* BEGIN Dataset entries *

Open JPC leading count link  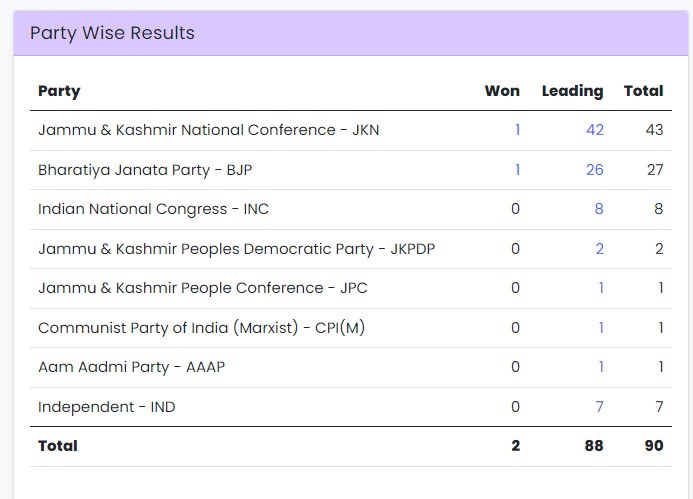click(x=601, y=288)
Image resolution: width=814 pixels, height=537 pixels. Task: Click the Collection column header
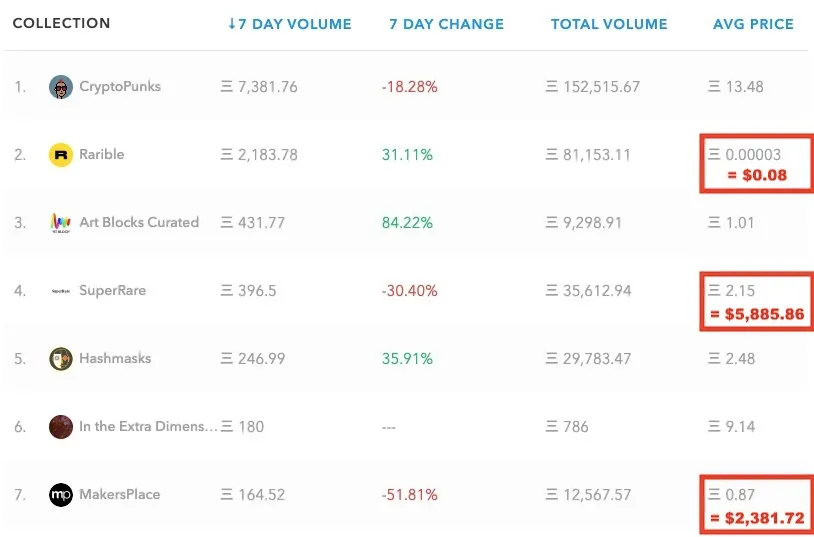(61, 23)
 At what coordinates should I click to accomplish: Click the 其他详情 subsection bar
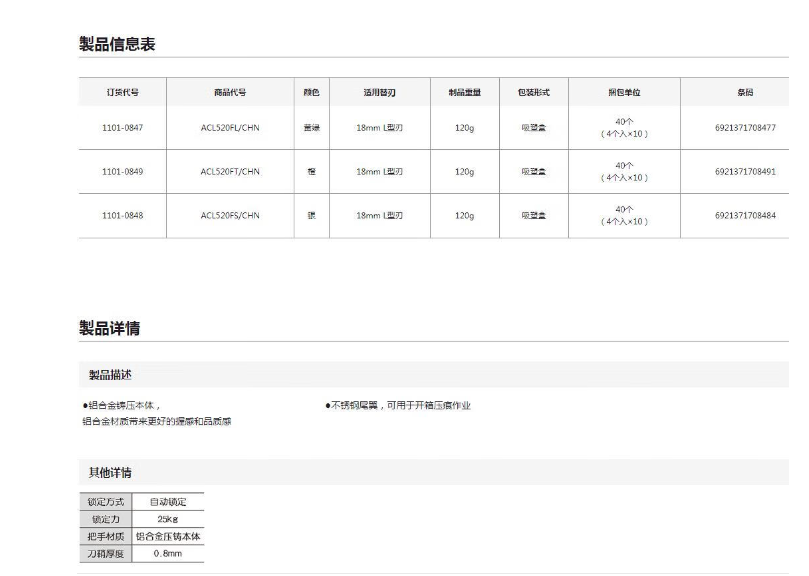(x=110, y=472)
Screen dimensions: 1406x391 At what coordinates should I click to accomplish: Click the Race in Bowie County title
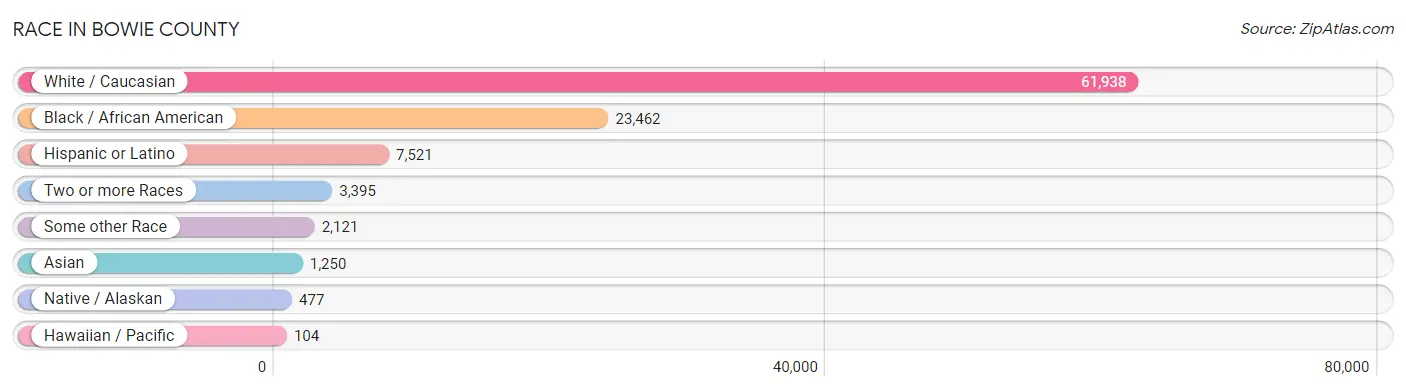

* END Dataset entries *

§ Task to carry out: In the rows from the line that has "Image resolution: width=814" through the end, rename "At what coordinates should I click" to "Where should I click" and keep everything else as it is. Leave the pictures out of your answer.

§ Result for this task:
Image resolution: width=814 pixels, height=537 pixels. Task: Click the Collection column header
(61, 23)
 Where should I click to accomplish: Click the 其他详情 subsection bar
(x=110, y=472)
Screen dimensions: 1406x391 Where should I click to accomplish: Click the Race in Bowie County title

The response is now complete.